WHAT IS BEING ASKED:
Format the records from the line containing "You are a GUI" through the end as a JSON list of strings, one string per line, leaving out blank lines and pictures.

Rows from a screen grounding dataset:
□ □ □ □ □

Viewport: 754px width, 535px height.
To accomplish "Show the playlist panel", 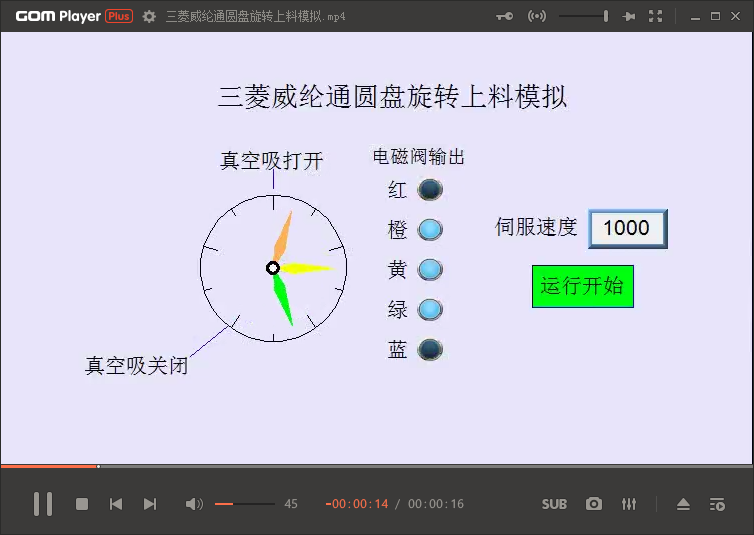I will click(717, 504).
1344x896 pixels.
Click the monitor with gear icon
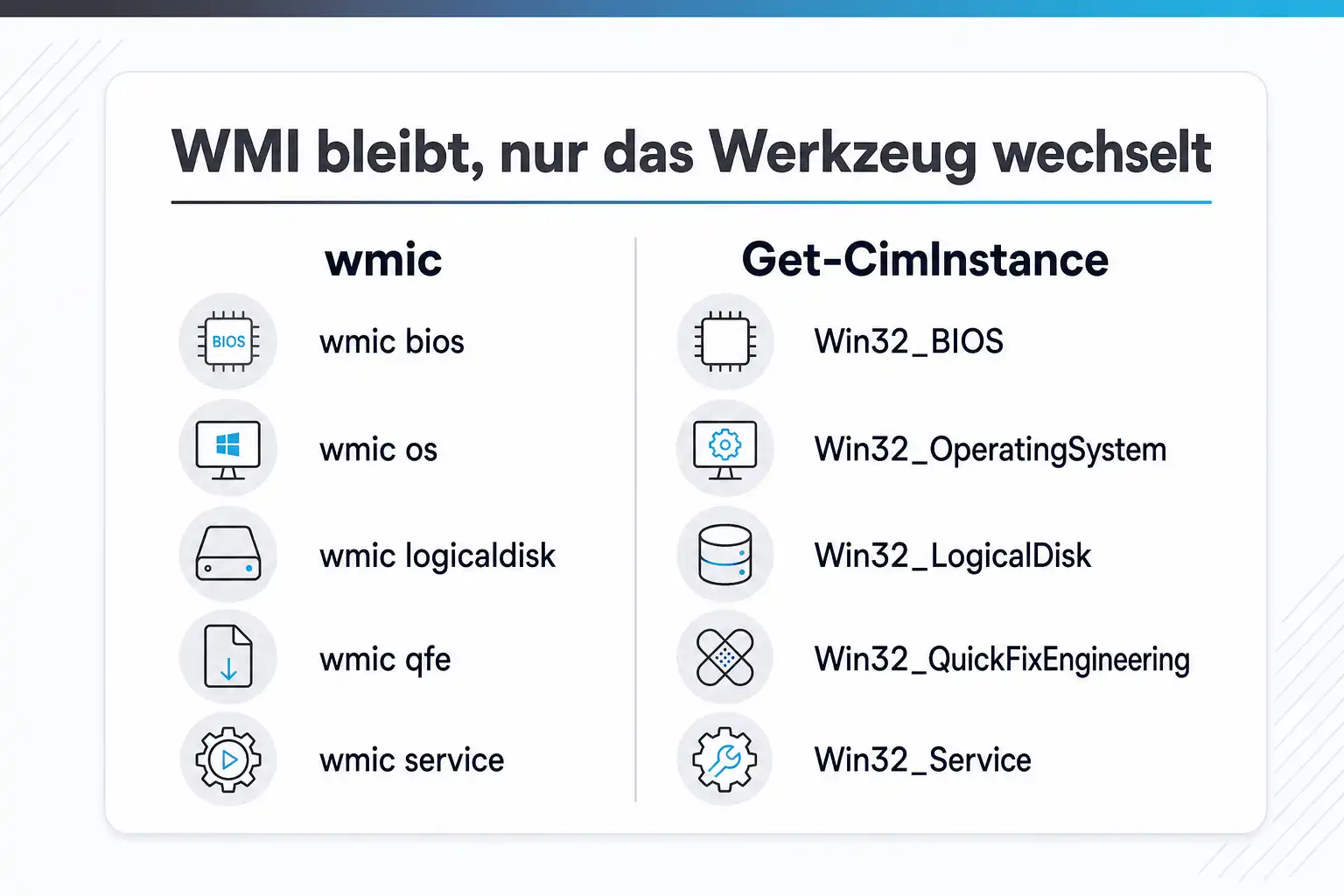(725, 449)
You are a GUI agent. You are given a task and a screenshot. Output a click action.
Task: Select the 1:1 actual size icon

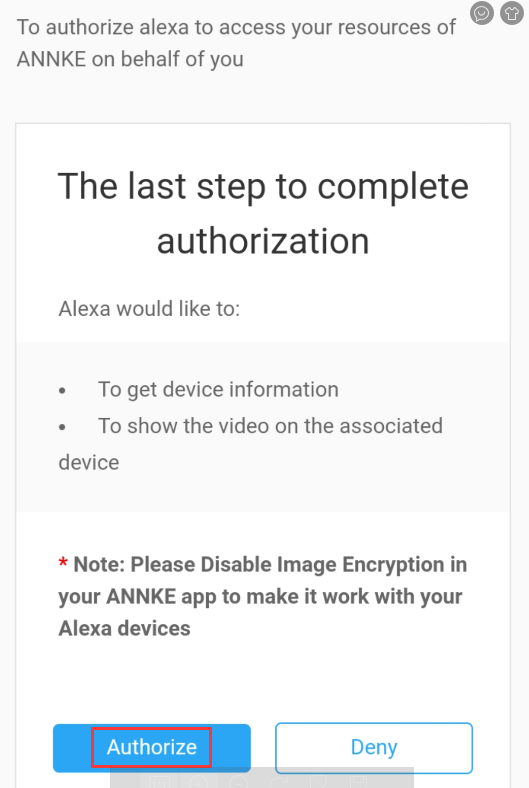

□ □ □ □ □

SOLUTION:
[
  "You are a GUI agent. You are given a task and a screenshot. Output a click action.",
  "Task: Select the 1:1 actual size icon"
]